PAGE EXTRACT:
▶

Vintage Focus on Bordeaux 2011

Vintage Focus on Bordeaux 2011

I’m just back from Bordeaux where I tasted and drank a lot of 2011 wines that are now opening up very nicely. On Monday, April 17th at 7pm, please join me (Spec’s fine wine buyer Bear Dalton) at the Wine School at l’Alliance Française for a Vintage Focus on Bordeaux 2011. 2011 is a “Classic Bordeaux Vintage” which is to say that it allows the typicity and terroir of each very specific place to shine through. 2011 is the sort of vintage that proves Bordeaux’s place as a maker of great wines. Discussion will include details of the vintage and how the wines have developed. We’ll taste through 14 excellent red wines covering all the major appellations of Bordeaux and a couple of value appellations, all from the classic 2011 vintage that is beginning to really show its stuff. Within the context of 2011, we will especially focus on Pessac Leognan, Pauillac, and Margaux tasting second-wines-of-first-growths from all three appellations.

The line up:
Ch. Puygueraud Francs 2011
Ch. d’Aiguilhe Castillon 2011
Ch. Canon La Gaffeliere St. Emilion 2011
Ch. la Croix St Georges Pomerol 2011
Domaine de Chevalier Pessac Leognan Rouge 2011
Ch. Smith Haut Lafitte Pessac Leognan Rouge 2011
Le Clarence de Haut Brion (2nd vin de Ch. Haut Brion) Pessac Leognan Rouge 2011
Ch. Cantemerle Haut Medoc 2011
Ch. Rauzan Segla Margaux 2011
Pavillon Rouge de Ch Margaux (2nd vin de Ch. Margaux) Margaux 2011
Ch. Gruaud Larose St. Julien 2011
Ch. Batailley Pauillac 2011
Ch Pichon Longueville – Comtesse de Lalande Pauillac 2011
Les Forts de Latour (2nd vin de Ch. Latour) Pauillac 2011
Ch. Calon Segur St. Estephe 2011

This Vintage Focus on Bordeaux 20011 will cost $100.00 per person (Cash or Check) or $105.26 regular. The class will meet at 7pm on Monday, April 17, 2017 at l’Alliance Française. To purchase your ticket, please contact Susan at 713-854-7855 or coburnsusan2@gmail.com.

◀

WHAT NEEDS TO BE DONE:
Answer these about the Bordeaux 2011 tasting notice:
1. Who is leading the tasting?
2. In the lineup, which wine is the second wine of Ch. Latour?
3. What does a ticket cost per person if paid by cash or check?

PROVIDED DATA:
▶

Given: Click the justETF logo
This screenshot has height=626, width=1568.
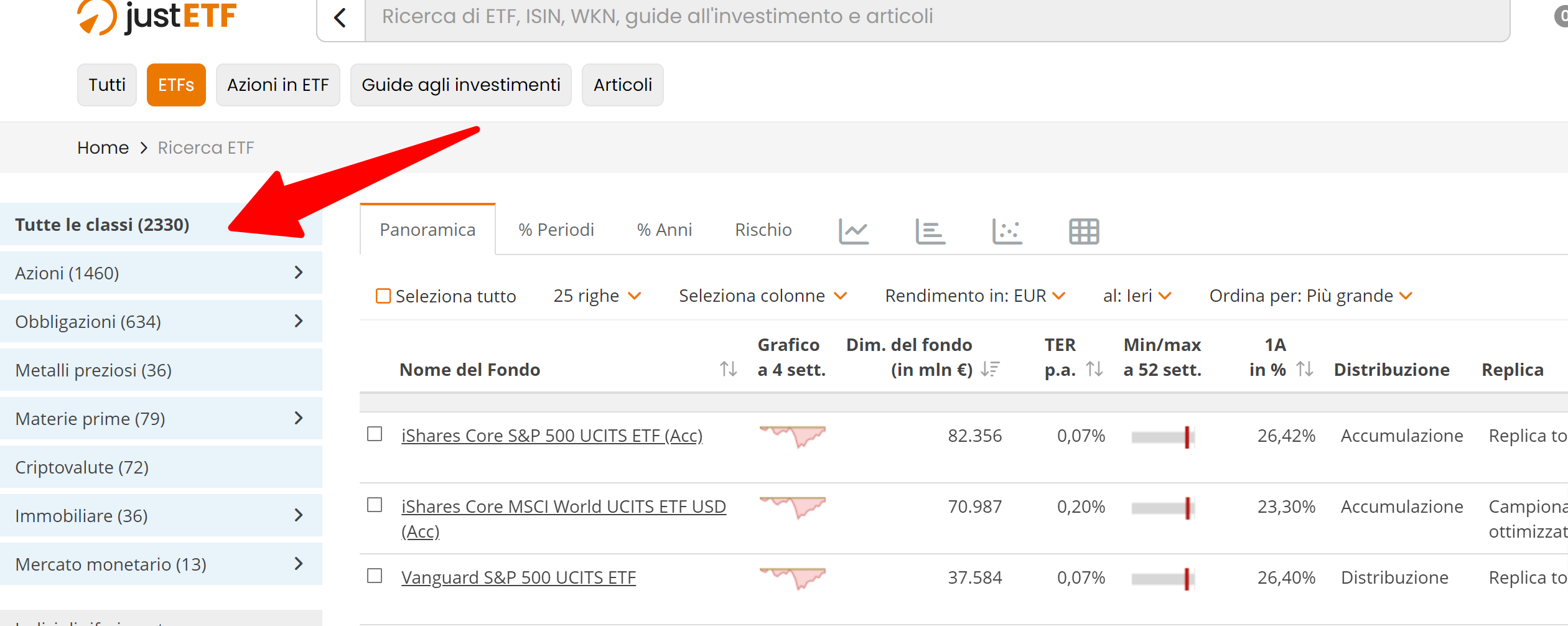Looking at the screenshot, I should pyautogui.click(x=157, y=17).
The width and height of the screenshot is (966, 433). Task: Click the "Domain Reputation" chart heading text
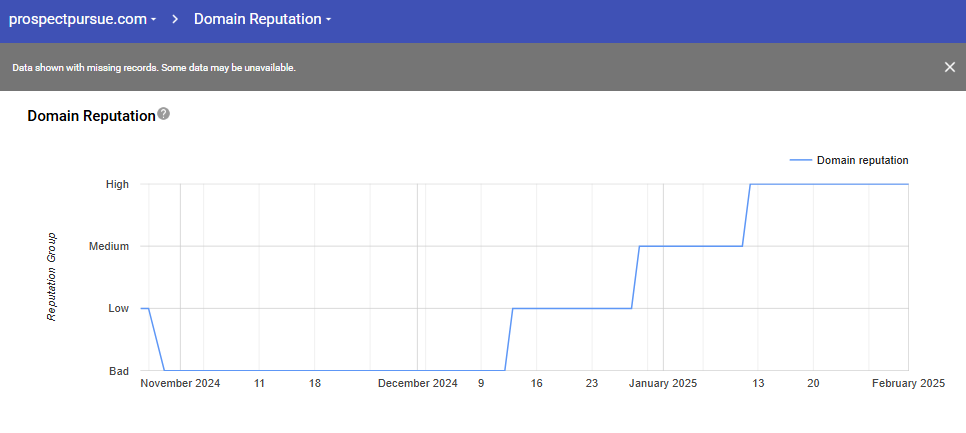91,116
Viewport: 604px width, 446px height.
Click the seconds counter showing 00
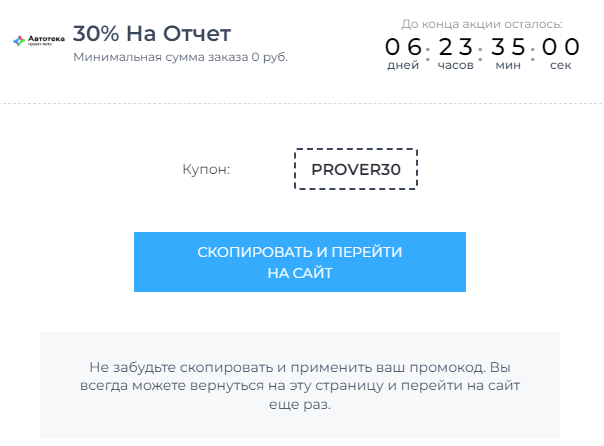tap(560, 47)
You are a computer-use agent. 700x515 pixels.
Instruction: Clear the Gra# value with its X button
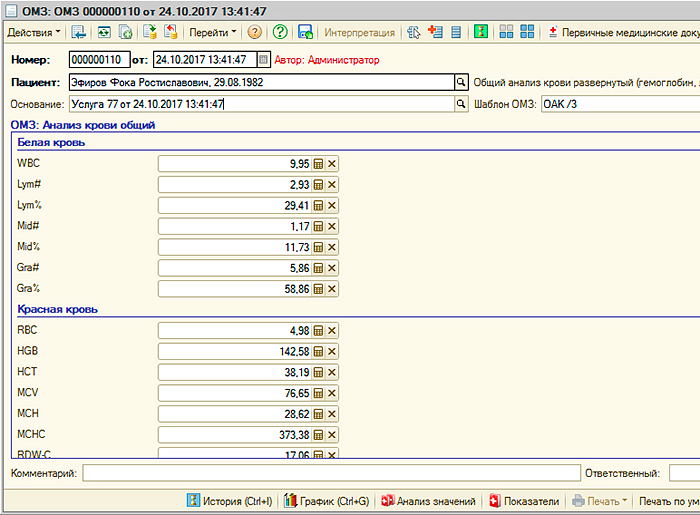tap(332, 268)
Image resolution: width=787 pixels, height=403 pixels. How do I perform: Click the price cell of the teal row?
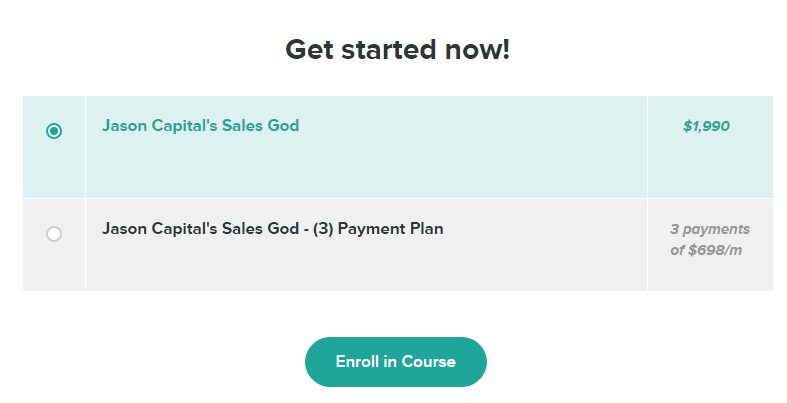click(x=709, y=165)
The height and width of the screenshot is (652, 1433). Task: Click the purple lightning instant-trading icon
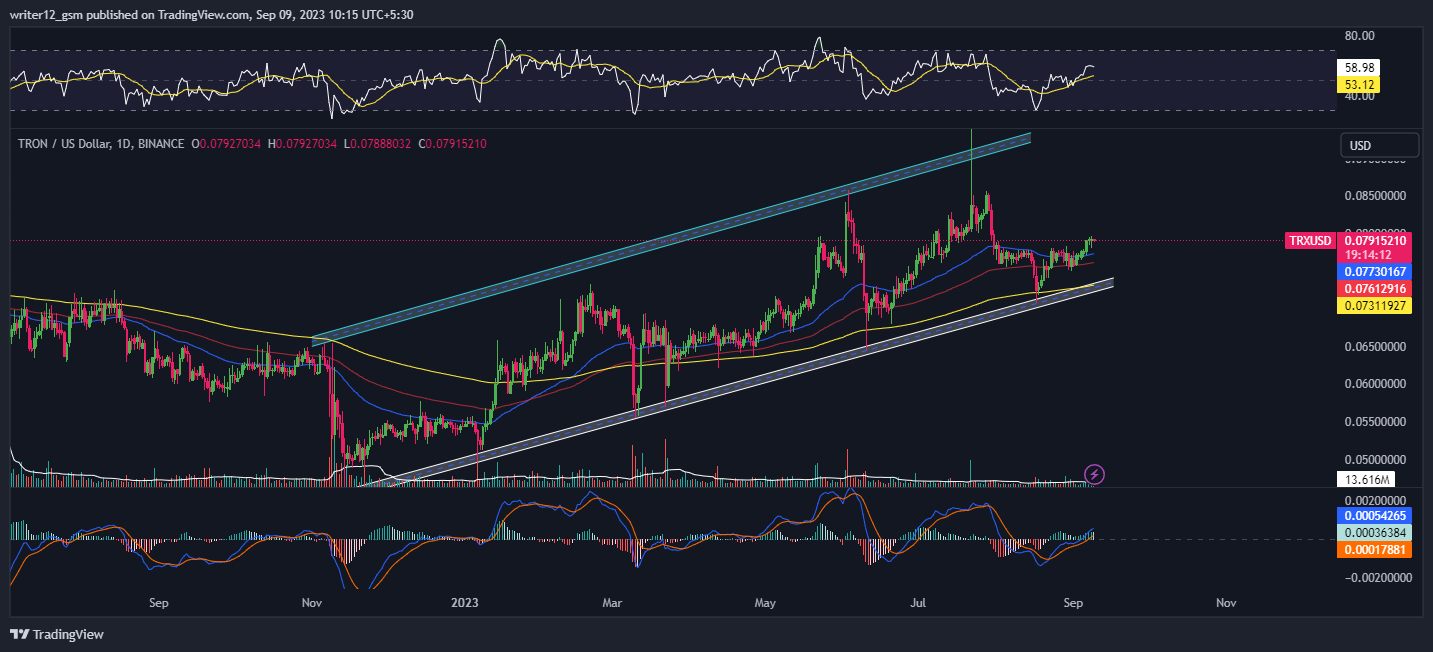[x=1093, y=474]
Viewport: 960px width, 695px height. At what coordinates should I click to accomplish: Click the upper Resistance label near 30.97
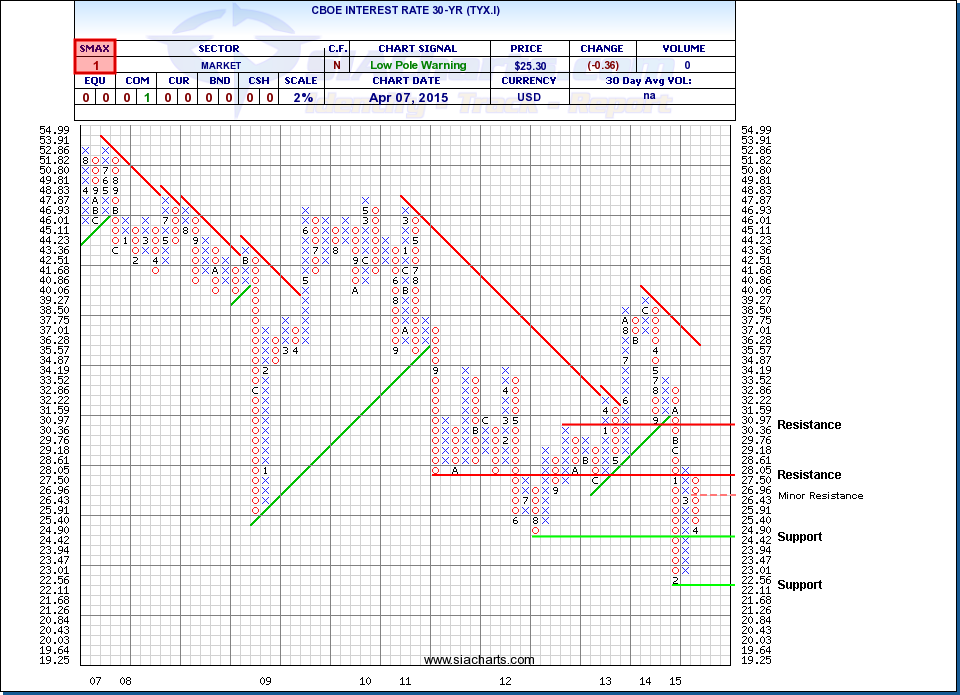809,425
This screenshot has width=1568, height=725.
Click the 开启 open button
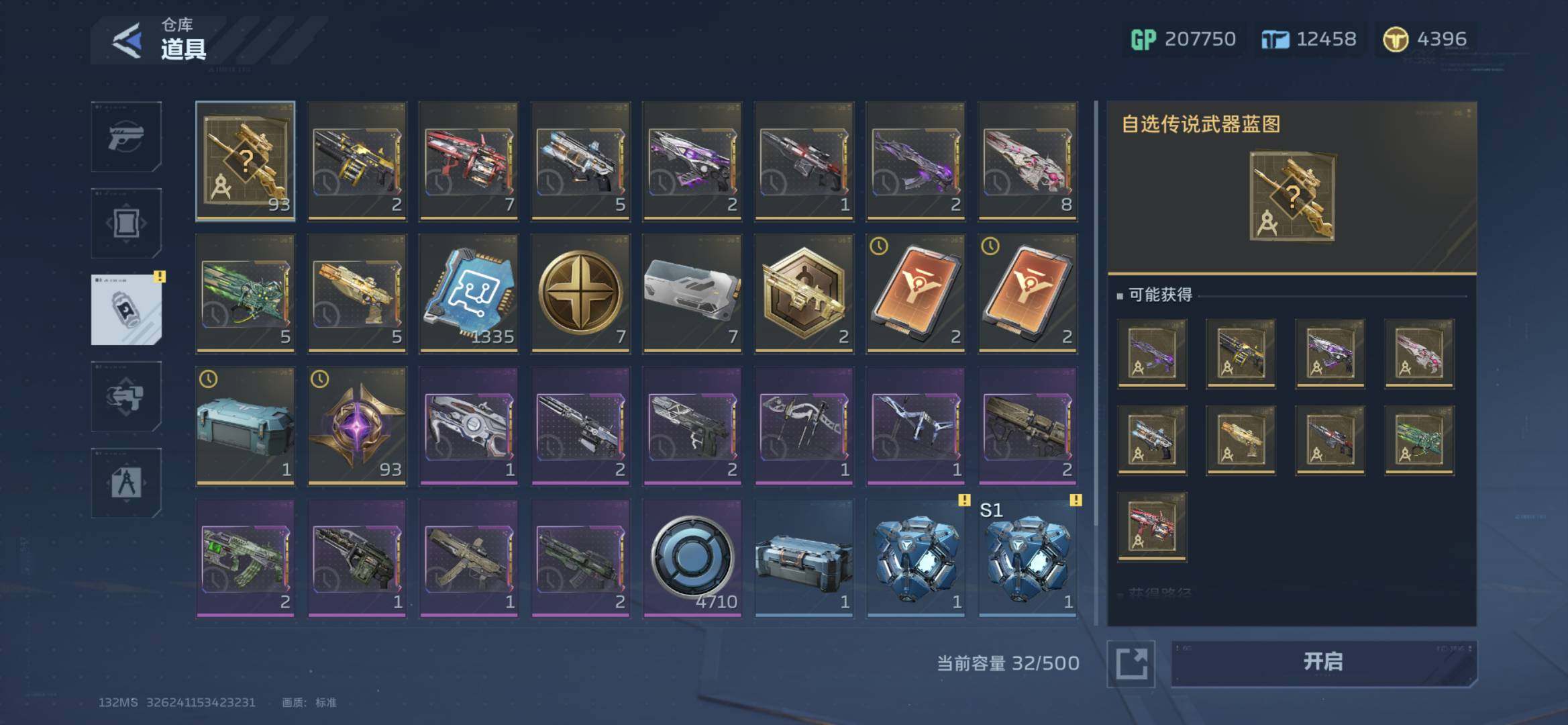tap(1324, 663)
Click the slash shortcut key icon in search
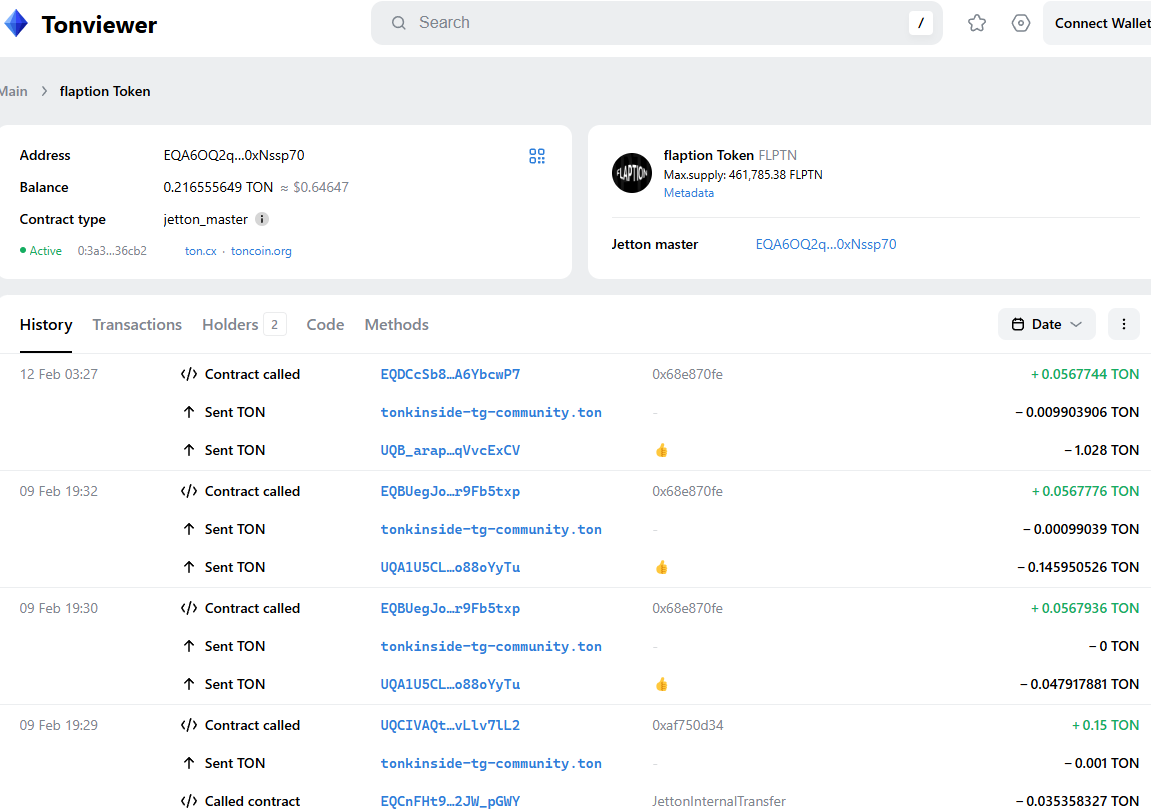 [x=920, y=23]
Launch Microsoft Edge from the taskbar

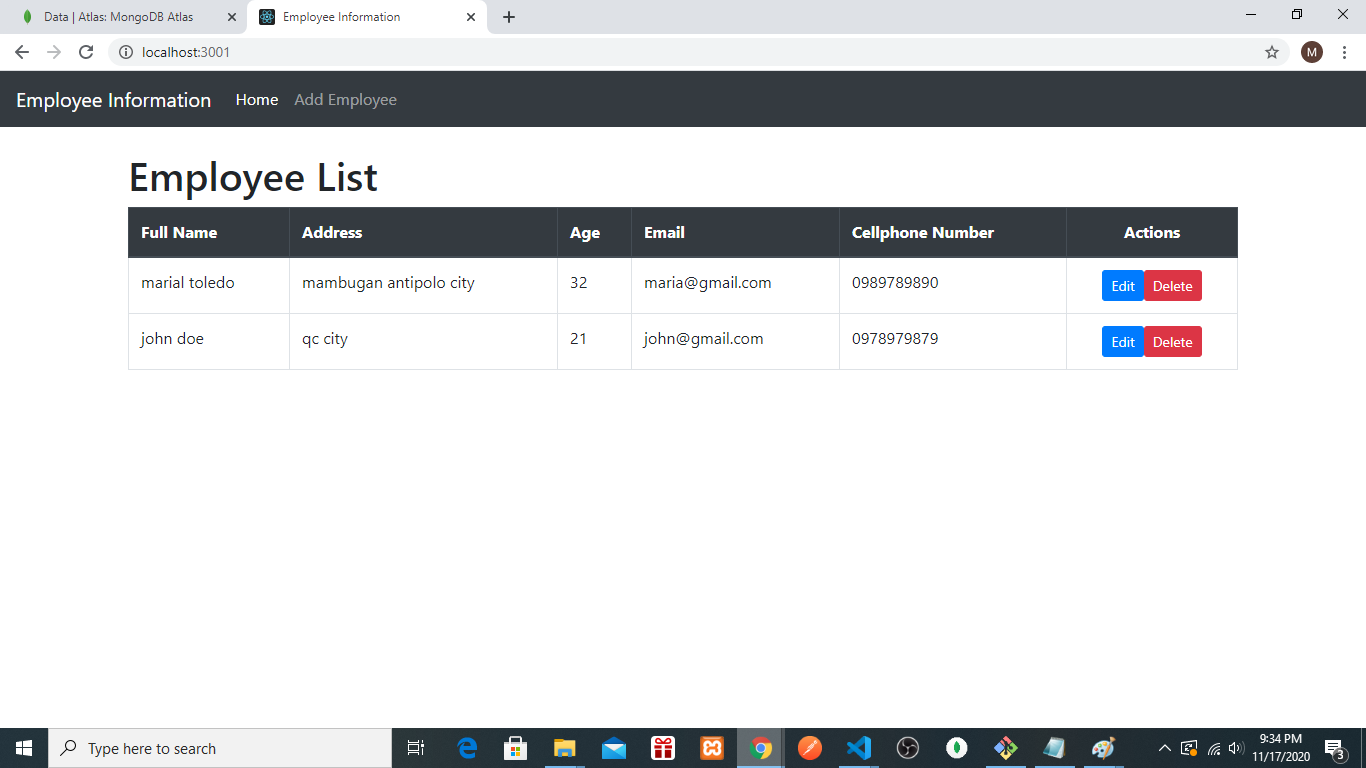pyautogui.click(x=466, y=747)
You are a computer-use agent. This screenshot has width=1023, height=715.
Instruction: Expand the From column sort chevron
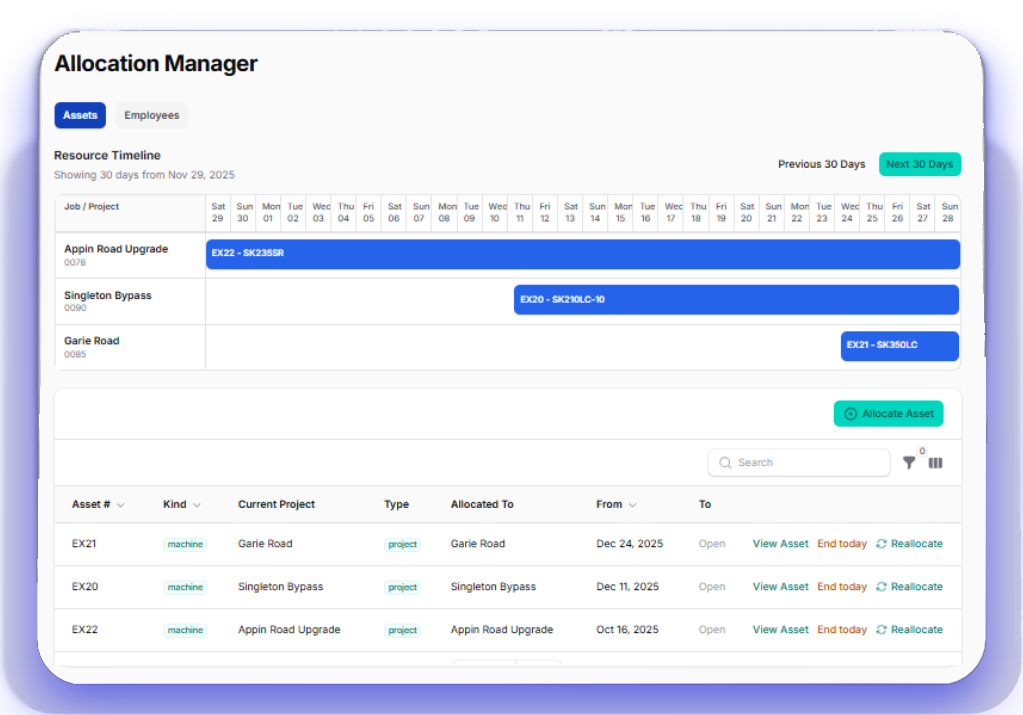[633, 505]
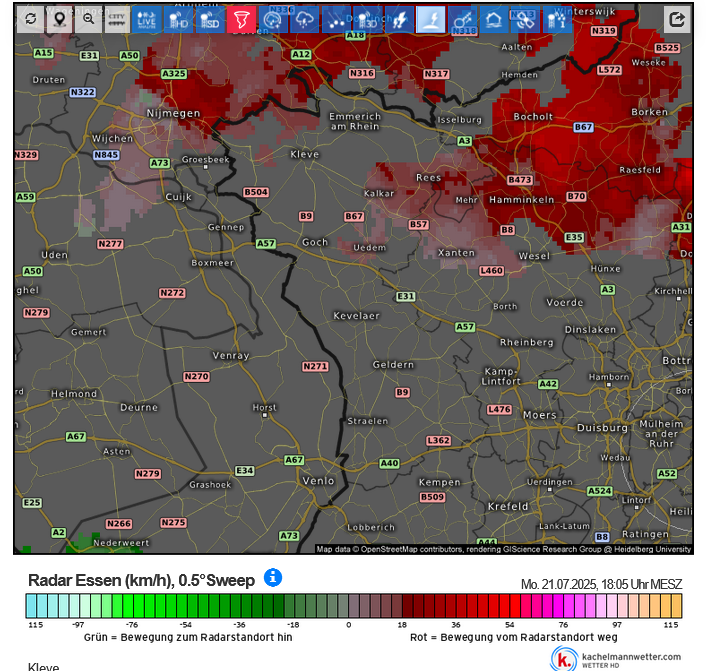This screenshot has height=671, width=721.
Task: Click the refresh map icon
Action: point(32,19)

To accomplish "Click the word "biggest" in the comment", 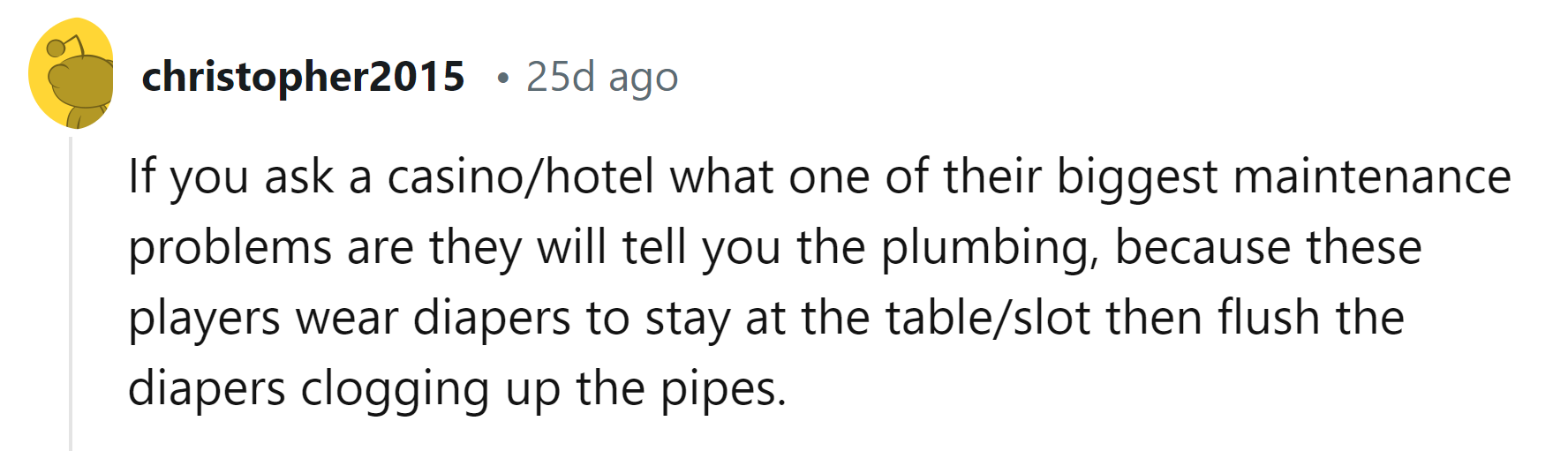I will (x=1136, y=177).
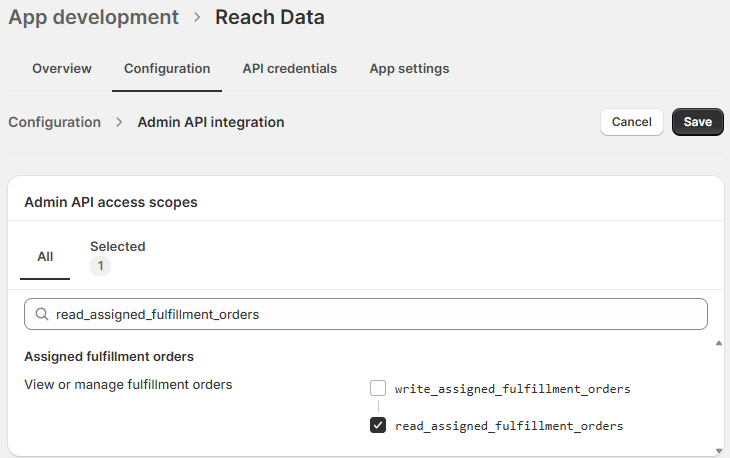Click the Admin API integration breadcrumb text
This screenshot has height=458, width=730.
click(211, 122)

◀

RESULT OF THIS EXERCISE:
1. Bear Dalton, Spec's fine wine buyer
2. Les Forts de Latour (Pauillac 2011)
3. $100.00